Provided data:
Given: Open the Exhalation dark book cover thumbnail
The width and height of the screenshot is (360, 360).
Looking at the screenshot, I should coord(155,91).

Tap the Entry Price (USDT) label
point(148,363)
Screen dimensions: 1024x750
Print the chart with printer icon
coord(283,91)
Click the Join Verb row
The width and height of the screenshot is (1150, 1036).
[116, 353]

==

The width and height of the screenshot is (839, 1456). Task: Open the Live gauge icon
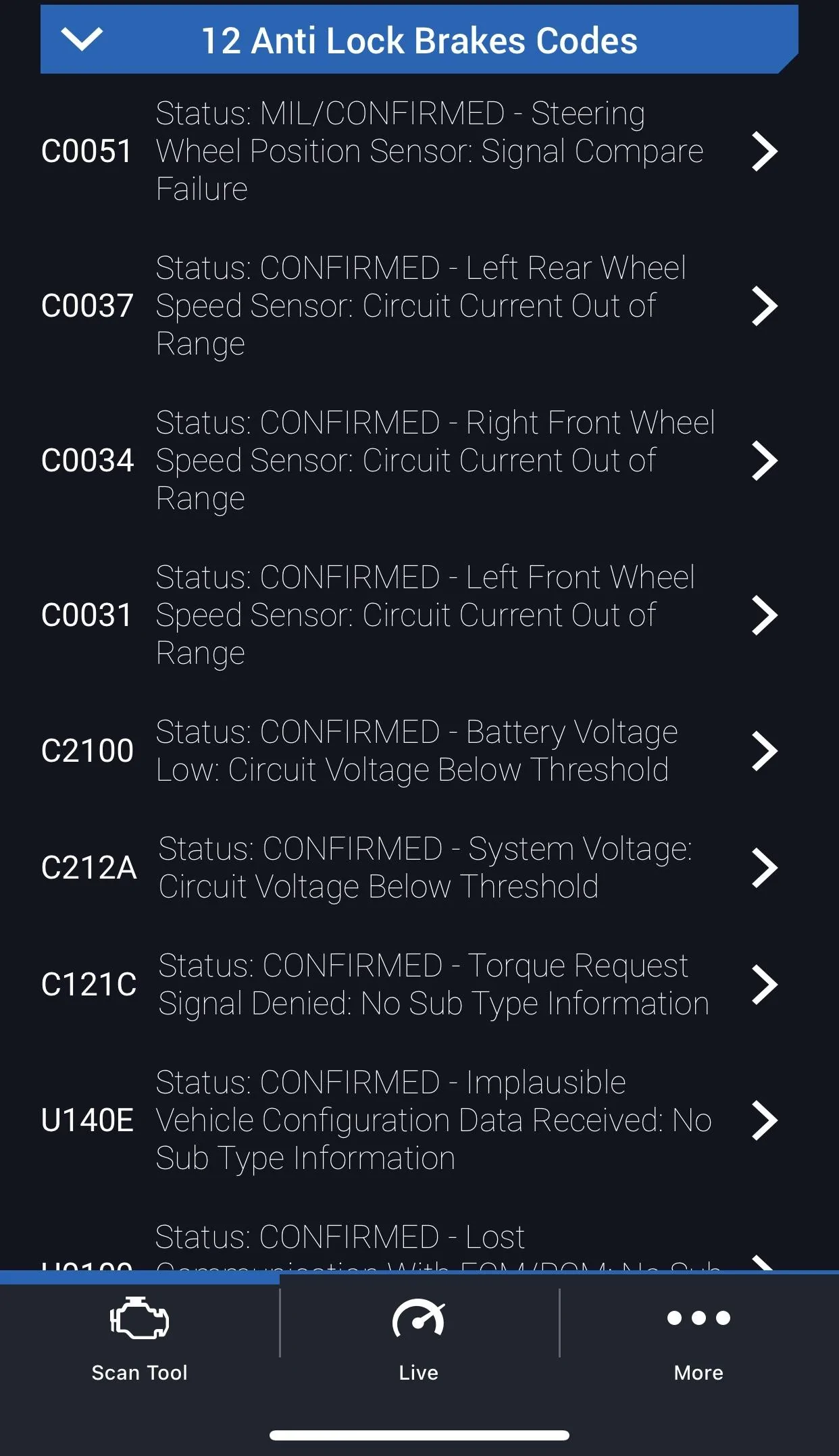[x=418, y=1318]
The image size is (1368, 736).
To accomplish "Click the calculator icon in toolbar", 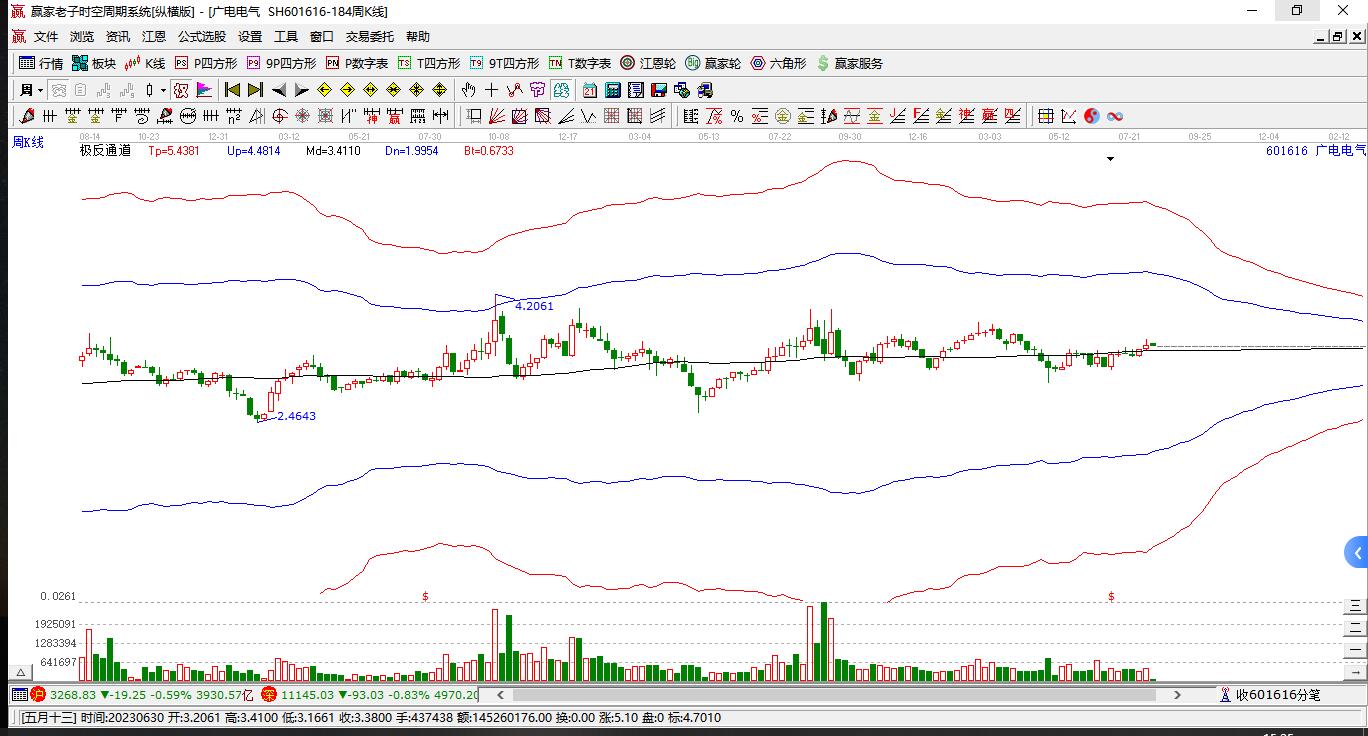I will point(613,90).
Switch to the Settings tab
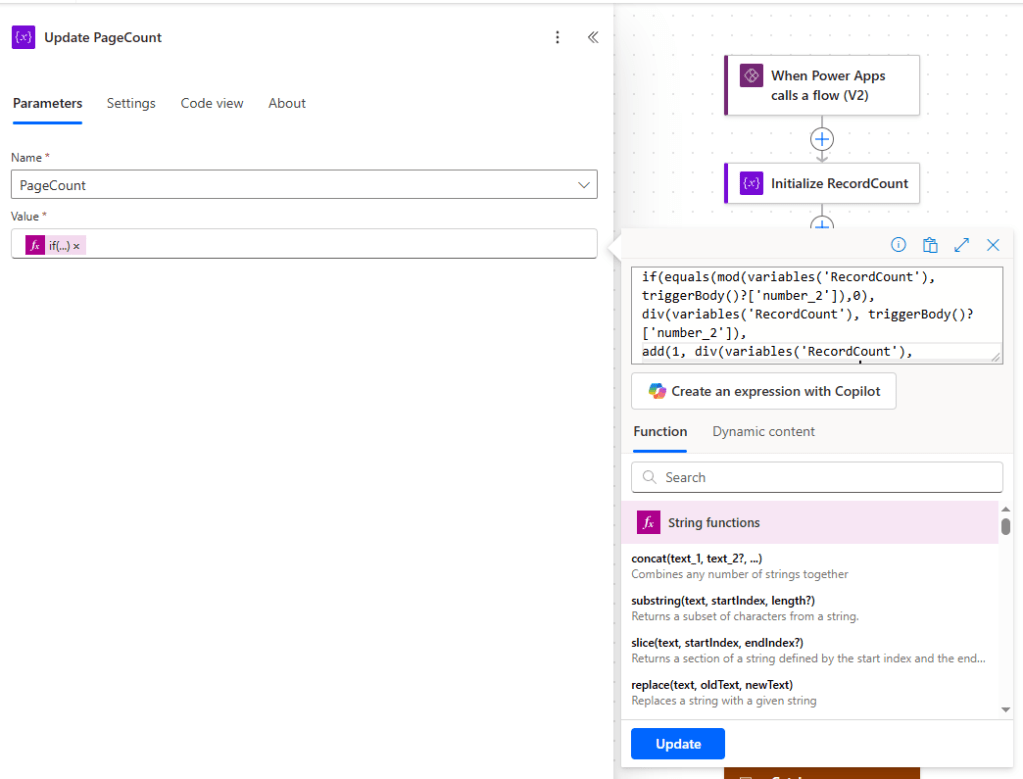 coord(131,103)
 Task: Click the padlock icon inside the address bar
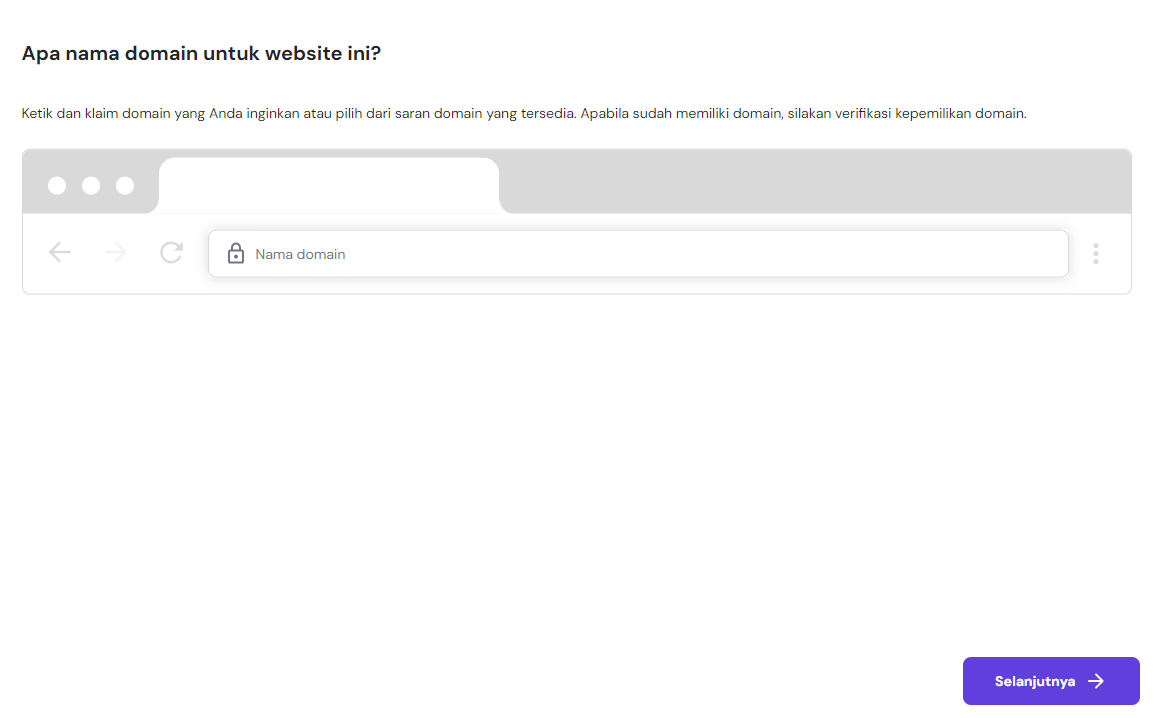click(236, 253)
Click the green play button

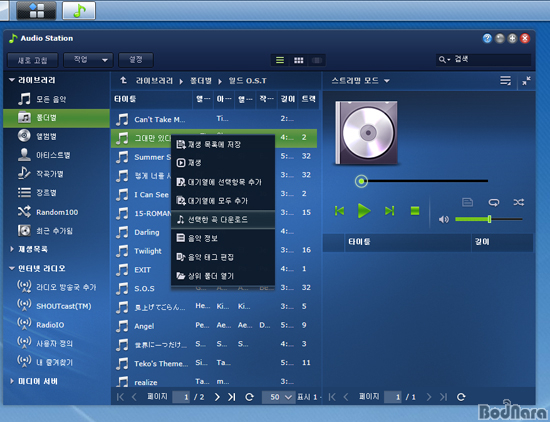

Activity: Look back at the data above, then output exactly the lines from the line holding "Switch to the Settings tab" up to and including the line holding "Click the green play button". Leave out the pictures.

Reply to the task:
Switch to the Settings tab
 coord(131,103)
 Task: Click the padlock icon inside the address bar
click(236, 253)
Click the green play button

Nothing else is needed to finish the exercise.